I have been hearing some variation on that riff for the better part of 30 years. Like most truisms, there occasionally has been some basis in fact. The wild eclecticism of punk’s “First Wave” gave way to New Wave’s radio-friendly pablum. The hardcore intervention of the 1980s reinvigorated the genre for a time, only to slide into a boring and relentless forced march towards some farcical ideological conformity that choked off creativity and innovation. By 1991, the “Year that Punk Broke” — an absurd historical conceit if there ever was one — punk was primed for cooptation. Suddenly, it was all about faux-hawks and eyeliner — it was all about fashion instead of passion. And the music was reduced to a ready-made formula perfect for selling everything from zit cream to Cadillacs.

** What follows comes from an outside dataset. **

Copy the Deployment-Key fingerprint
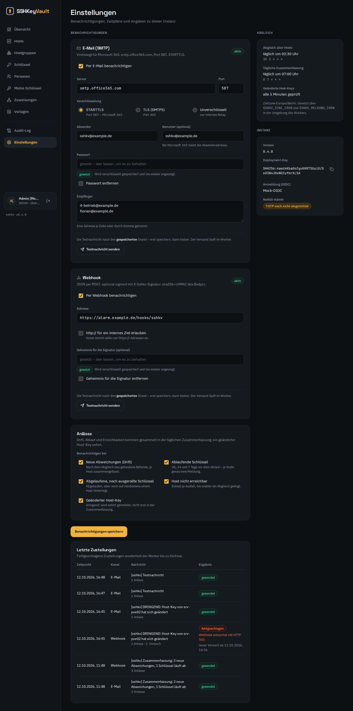This screenshot has height=711, width=353. [x=331, y=169]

But, of course, my mini-history is a load of crap. During that same 30-year period, in punk spaces all over the country, I’ve seen dozens, maybe hundreds of bands who embraced the spirit and attitude necessary to transform a handful of basic guitar-chords into something transcendent and powerful. Punk rock is dead? Hell no. Punk rock lives.
Need proof? Check out Cleveland punks This Moment in Black History’s new Smog Veil Records release, Public Square. Just what is it about decaying urban spaces that seems to necessitate great rock and roll? This Moment in Black History offer a primer on some of the best punk sounds of the last two decades. Songs like “Forest Whitaker” and “Theophylline Valentime” carry heavy references to early Black Flag and Dead Kennedys. Then, suddenly, on “Pollen Count” the band offers up this crazy, fuzzed-out garage-psych ramble, complete with a wild ‘60s organ sound that could have come right off the first-volume of the Nuggets compilation. The record whip-saws between face-melting hardcore and wicked garage and blues deconstructions with a mad dash of Cleveland art-punk thrown in for good measure. Those familiar with Estrus Records stable-mates the Fatal Flying Guillotines and the Immortal Lee County Killers will know just what I’m talking about. This is a really impressive piece of work.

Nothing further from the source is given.